Fork me on GitHub

version 0.2.0

Command Line Interface

groovy-hadoop is a command line tool which integrates with the hadoop jar application.

The syntax is

$ hadoop jar groovy-hadoop-0.2.0.jar [generic hadoop options] [groovy-hadoop options]

with the following rules:

  1. All generic hadoop options must be specified before groovy-hadoop options to be taken into account
  2. In case of conflicting options groovy-hadoop options override the generic hadoop ones. For example, if both -D mapred.input.dir=some/path and -input some/other/path are set, the value some/other/path will be used.

groovy-hadoop Options

-help

prints help text with a description of both generic hadoop and groovy-hadoop options

-input <input paths>

Convenience parameter. Sets the mapred.input.dir property

-output <output paths>

Convenience parameter. Sets the mapred.output.dir property. The corresponding path should usually not exist.

-map <map script>

Executes the script in the map phase. Available parameters: key, value, context, outKey, outValue, and logger

-reduce <reduce script>

Executes the script in the reduce phase. Available parameters: key, values, context, outKey, outValue, and logger

-combine <combine script>

Executes the script in the combine phase. Available parameters: key, values, context, outKey, outValue, and logger

-outputKeyClass <class name>

Convenience parameter for the mapred.output.key.class property. All hadoop writables can be specified with only their simple class name, like Text for example.

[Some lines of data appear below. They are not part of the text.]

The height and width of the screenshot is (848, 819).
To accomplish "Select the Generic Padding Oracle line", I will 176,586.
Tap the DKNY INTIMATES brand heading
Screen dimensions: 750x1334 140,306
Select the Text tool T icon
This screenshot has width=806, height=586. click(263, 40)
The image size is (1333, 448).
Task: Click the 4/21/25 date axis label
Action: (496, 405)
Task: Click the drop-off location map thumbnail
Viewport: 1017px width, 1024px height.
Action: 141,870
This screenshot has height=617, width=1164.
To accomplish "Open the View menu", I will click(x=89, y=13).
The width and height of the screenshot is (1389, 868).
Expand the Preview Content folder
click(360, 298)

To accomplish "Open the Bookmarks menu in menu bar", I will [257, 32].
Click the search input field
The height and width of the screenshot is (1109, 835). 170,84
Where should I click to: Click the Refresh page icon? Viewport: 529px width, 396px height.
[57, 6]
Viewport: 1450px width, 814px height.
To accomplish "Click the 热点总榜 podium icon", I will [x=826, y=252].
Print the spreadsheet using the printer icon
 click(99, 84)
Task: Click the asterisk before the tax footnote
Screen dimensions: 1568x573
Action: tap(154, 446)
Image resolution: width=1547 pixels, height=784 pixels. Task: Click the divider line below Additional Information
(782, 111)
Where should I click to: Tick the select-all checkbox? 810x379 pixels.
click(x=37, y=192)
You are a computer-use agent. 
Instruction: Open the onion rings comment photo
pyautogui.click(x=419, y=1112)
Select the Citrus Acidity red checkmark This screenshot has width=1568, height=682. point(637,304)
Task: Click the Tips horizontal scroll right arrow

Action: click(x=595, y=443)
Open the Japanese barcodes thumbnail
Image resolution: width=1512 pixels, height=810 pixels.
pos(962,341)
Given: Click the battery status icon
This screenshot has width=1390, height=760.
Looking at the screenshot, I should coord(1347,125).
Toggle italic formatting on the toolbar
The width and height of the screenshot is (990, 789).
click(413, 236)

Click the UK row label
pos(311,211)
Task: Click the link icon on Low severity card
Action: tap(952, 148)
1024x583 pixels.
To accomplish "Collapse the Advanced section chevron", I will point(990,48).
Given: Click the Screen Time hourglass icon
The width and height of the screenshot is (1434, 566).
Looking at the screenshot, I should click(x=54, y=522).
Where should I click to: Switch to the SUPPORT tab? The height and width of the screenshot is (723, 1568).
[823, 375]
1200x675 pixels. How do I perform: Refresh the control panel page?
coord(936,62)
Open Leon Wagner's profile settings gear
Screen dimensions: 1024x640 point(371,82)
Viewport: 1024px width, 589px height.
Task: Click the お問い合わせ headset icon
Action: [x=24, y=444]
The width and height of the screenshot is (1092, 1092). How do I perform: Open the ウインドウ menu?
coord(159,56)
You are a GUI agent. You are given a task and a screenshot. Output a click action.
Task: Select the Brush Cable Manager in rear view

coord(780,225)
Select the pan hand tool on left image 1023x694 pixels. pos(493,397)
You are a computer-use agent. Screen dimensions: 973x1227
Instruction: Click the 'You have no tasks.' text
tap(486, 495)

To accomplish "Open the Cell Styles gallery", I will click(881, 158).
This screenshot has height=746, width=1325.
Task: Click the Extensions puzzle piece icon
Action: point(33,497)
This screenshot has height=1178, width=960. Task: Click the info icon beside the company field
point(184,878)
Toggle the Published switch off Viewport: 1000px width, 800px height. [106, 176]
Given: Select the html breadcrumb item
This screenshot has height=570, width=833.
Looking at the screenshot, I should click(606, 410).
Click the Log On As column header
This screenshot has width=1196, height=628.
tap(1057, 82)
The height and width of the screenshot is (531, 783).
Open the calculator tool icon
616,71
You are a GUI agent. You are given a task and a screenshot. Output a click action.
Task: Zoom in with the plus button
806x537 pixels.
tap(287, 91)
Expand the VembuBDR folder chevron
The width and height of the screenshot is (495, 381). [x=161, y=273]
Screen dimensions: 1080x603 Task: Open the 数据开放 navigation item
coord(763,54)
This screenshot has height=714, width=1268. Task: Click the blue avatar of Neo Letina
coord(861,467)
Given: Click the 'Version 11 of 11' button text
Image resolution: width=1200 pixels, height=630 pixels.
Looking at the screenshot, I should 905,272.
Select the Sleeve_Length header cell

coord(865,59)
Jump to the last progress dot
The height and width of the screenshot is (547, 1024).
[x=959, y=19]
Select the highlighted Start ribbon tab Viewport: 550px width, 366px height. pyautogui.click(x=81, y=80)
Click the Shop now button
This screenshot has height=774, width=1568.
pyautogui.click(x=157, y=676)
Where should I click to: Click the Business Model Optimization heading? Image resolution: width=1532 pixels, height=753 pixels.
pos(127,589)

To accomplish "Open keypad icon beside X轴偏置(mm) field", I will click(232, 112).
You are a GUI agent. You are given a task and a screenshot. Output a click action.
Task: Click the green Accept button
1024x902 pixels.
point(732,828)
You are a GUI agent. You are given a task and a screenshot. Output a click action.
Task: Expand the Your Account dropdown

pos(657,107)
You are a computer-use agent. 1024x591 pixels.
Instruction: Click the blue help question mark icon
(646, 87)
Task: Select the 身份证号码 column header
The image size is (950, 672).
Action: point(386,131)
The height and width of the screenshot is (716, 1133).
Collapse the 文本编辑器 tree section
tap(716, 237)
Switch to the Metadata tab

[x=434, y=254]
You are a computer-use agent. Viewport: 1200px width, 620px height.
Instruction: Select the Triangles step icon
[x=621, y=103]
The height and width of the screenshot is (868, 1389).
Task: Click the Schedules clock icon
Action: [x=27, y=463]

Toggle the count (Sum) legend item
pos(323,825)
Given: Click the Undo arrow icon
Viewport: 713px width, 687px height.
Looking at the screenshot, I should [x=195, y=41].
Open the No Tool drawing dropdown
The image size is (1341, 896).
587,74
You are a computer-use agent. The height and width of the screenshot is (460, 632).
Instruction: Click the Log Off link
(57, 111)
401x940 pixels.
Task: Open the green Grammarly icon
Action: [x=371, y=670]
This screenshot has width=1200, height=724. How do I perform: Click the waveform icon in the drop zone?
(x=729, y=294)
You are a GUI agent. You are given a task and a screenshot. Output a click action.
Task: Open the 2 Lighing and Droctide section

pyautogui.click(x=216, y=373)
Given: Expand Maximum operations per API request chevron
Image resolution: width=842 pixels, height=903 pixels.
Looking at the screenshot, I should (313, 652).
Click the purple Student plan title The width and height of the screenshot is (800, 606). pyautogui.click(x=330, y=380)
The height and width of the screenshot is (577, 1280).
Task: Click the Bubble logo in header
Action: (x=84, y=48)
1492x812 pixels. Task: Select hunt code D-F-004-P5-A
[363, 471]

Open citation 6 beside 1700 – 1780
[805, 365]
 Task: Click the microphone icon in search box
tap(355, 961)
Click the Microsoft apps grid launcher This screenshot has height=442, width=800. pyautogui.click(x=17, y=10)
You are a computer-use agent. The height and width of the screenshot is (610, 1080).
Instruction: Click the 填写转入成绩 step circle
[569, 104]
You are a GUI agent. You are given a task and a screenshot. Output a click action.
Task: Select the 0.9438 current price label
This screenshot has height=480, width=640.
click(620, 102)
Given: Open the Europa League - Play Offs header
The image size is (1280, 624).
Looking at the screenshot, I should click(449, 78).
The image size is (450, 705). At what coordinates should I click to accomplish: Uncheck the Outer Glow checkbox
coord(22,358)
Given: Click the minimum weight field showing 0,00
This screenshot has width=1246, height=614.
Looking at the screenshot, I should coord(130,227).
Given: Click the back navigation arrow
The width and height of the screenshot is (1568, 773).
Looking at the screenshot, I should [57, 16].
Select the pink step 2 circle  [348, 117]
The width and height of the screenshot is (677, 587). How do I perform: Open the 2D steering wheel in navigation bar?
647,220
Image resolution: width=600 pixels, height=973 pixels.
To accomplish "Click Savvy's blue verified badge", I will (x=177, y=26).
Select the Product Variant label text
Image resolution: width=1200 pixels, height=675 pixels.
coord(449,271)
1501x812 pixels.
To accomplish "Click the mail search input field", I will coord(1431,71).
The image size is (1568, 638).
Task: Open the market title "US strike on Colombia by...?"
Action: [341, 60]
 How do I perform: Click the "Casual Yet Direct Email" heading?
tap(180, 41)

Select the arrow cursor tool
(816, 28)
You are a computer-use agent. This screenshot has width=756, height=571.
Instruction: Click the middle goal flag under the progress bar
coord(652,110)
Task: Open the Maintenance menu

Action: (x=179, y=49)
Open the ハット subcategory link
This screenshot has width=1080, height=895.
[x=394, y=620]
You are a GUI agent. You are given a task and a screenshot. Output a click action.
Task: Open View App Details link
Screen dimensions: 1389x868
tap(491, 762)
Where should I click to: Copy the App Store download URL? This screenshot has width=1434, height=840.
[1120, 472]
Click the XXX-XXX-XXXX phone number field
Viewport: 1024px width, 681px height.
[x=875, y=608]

-outputValueClass <class name>

Convenience parameter for the mapred.output.value.class property. All hadoop writables can be specified with only their simple class name, like Text for example.

-mapOutputKeyClass <class name>

Convenience parameter for the mapred.mapoutput.key.class property. All hadoop writables can be specified with only their simple class name, like Text for example.

-mapOutputValueClass <class name>

Convenience parameter for the mapred.mapoutput.value.class property. All hadoop writables can be specified with only their simple class name, like Text for example.

-combinesplits <max split size>

Sets the maximum split size for InputFormats extending FileInputFormat. Use 0 to prevent the applicaton from using combine splits, at all. Example values: 128M, 1G, 134217728. Default value is 512M.

-jvmreuse <reuse value>

Sets the mapred.job.reuse.jvm.num.tasks property. NOTE: In contrast to generic hadoop, the default value is -1 meaning “use JVM instances as often as possible”.

-quiet

Do not use verbose output.

Generic Hadoop Options

Just for the sake of completeness, the following list gives an overview on the generic hadoop options which are supported and trasparently delegated to the hadoop jar application. The parameter value names and options descriptions are taken from the org.apache.hadoop.util.GenericOptionsParser class.

-archives <paths>

Comma separated archives to be unarchived on the compute machines.

-conf <configuration file>

Specify an application configuration file.

-D <property=value>

Set arbitrary property value.

-files <paths>

Comma separated files to be copied to the map reduce cluster.

-fs <local|namenode:port>

Sets fs.default.name property.

-jt <local|jobtracker:port>

Sets mapred.job.tracker property.

-libjars <paths>

Comma separated jar files to include in the classpath.